Mesoscale convective systems (MCSs) are a dominant climatological feature of the central United States and are responsible for a substantial fraction of warm season rainfall. Yet, very little is known about the predictability of MCSs. To help address this situation, a series of ensemble simulations of a MCS are performed using two- and three-dimensional versions of a storm-scale (Δx = 1 km) model and compared with an idealized control run. Ensemble member perturbations in wind speed, relative humidity and convective instability are based on current 24-h forecast errors from the North American Model (NAM). The ensemble results thus provide an upper bound on the predictability of mesoscale convective systems within realistic estimates of environmental uncertainty, assuming successful convective initiation.

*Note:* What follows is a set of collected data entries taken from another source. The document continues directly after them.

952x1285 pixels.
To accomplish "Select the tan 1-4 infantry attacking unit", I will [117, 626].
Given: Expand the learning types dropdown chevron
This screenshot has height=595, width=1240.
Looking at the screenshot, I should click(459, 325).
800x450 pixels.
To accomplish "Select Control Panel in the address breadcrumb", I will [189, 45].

The two-dimensional simulations are assessed by considering an ensemble member a success when it reproduces a convective system of at least 20 km in length (roughly the size of two convective cells) within 100 km on either side of the location of the MCS in the control run. By that standard, MCSs occur roughly 70% of the time for perturbation magnitudes consistent with 24-h forecast errors. Reducing the perturbations for all fields to one-half the 24-h error values increases the MCS forecast success rate to over 90%. The same improvement in forecast accuracy leads to a 30-40% reduction in maximum surface wind speed uncertainty, a roughly 20% reduction in the uncertainty in maximum updraft strength, and initially slower growth in the uncertainty in the size of the MCS. However, the occurrence of MCSs drops below 50% as the mid-layer mean relative humidity falls below 65%. The response of the model to reductions in forecast errors for convective instability, moisture, and wind speed is not consistent and cannot easily be generalized, but each perturbation type is found to have a substantial impact on forecast uncertainty.

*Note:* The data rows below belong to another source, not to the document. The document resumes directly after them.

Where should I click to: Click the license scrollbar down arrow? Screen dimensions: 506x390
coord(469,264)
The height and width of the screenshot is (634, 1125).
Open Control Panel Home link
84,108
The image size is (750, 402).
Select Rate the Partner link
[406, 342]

Results from the three-dimensional simulations resemble those found in two dimensions. The MCS success rate for the three-dimensional runs is around 70% for perturbation magnitudes consistent with 24-h forecast errors, while reducing the initial uncertainty improves the success rate to nearly 85%. The maximum updraft and surface wind uncertainties are of similar magnitude to their two-dimensional counterparts. However, whereas the response of the model to improvements in the initial uncertainty is inconsistent in the two-dimensional experiment, it is non-existent in three-dimensions. For most storm features, improvement in the forecast uncertainty requires the reduction of initial uncertainty for all three of the fields together. The three-dimensional runs often produce solutions that resemble bow echoes, but surface winds associated with these solutions, and the perturbation profiles that produce them, are indistinguishable from the non-bowing solutions, making any conclusions about the bow-like systems difficult.